Studio album by NOFX
- Released: September 11, 2012
- Recorded: April 12–30, 2012
- Studio: The Blasting Room in Fort Collins, Colorado
- Genre: Skate punk; pop-punk;
- Length: 29:47
- Label: Fat Wreck Chords
- Producer: Bill Stevenson

NOFX chronology
| NOFX (2011) | Self Entitled (2012) | Stoke Extinguisher (2013) |

Singles from Self Entitled
- "Ronnie & Mags" Released: August 14, 2012; "Xmas Has Been X'ed" Released: January 15, 2013;

= Self Entitled =

Self Entitled is the twelfth studio album by the American punk rock band NOFX. It was released on September 11, 2012 through Fat Wreck Chords.
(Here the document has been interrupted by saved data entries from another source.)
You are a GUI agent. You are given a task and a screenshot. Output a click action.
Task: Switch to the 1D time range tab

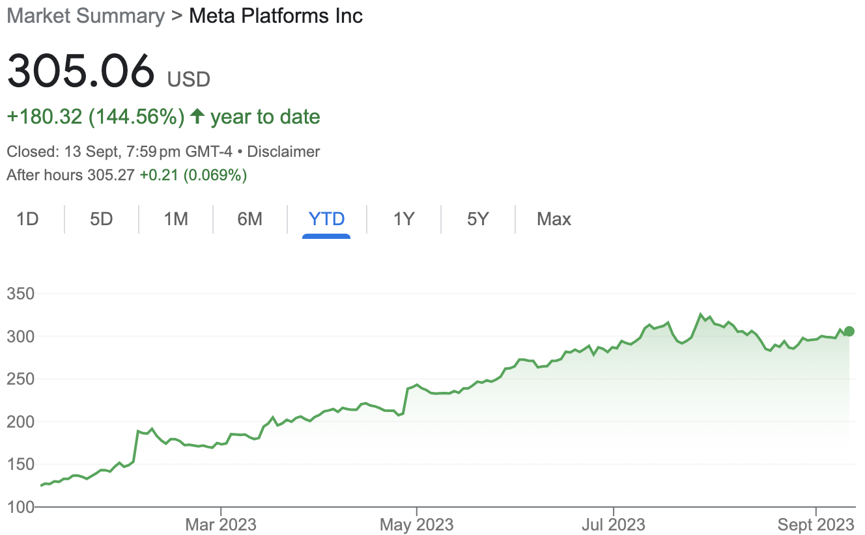pos(27,219)
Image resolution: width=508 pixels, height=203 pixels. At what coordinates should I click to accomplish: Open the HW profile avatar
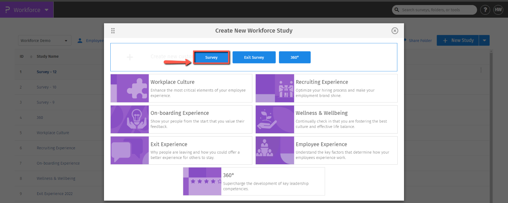(498, 10)
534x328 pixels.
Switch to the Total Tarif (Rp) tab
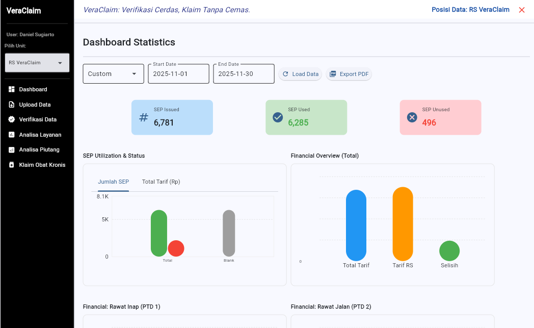point(161,182)
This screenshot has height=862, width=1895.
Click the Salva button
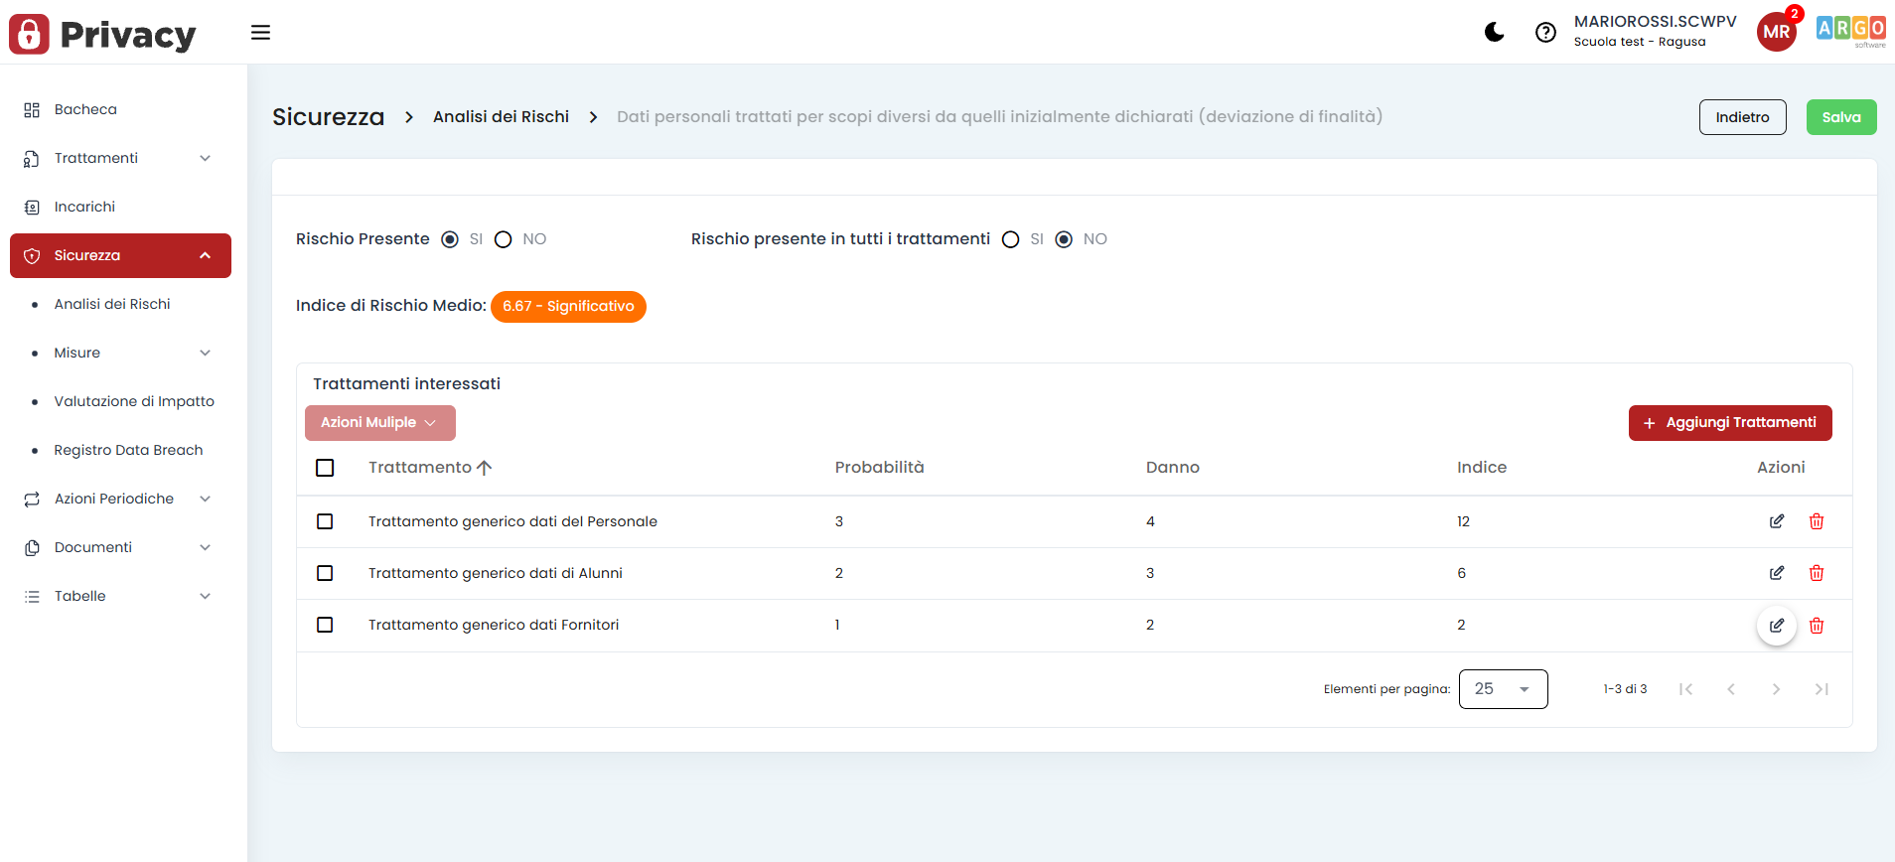point(1840,117)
==Background and production==
The album took more than a year to materialize. Vocalist and bassist Fat Mike revealed to The Daily Times in January 2011 that a follow-up to Coaster was in production, explaining "There are some really good songs on Coaster, but after having written 300 songs, I feel lucky I came up with them. That's why there are songs on there about Iron Maiden and Tegan and Sara. I'm reaching, man. Sometimes I grab stuff just to grab stuff, and I'm going in a lot of different directions." In December of that year, Fat Mike revealed to Phoenix New Times that he had begun work on a new NOFX album and a soundtrack to a "fetish film" called Rubber Bordello.
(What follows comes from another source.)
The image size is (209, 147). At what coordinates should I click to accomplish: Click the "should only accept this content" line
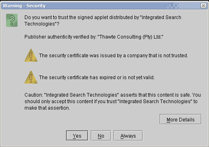[x=111, y=102]
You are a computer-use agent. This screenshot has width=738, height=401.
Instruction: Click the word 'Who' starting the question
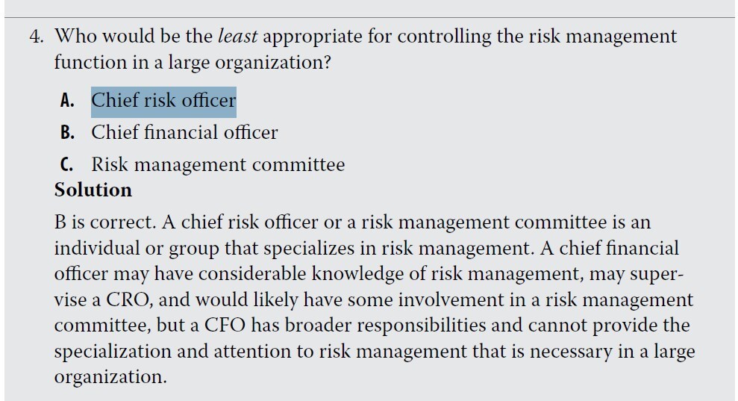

On February 14, 2012, Fat Mike revealed to Rolling Stone that NOFX was going to begin recording their twelfth studio album in April and added, "I've got 12 songs, but I don't have a name for it and only a few of the songs are finished. We're demo-ing it right now." On April 12, he posted a message on his Twitter page saying that the band was back in the studio with Bill Stevenson, who produced Wolves in Wolves' Clothing and Coaster. The recording process of Self Entitled was finished in two and a half weeks and it was eventually announced that NOFX would release the album internationally on September 10, 2012 and in the United States on the following day.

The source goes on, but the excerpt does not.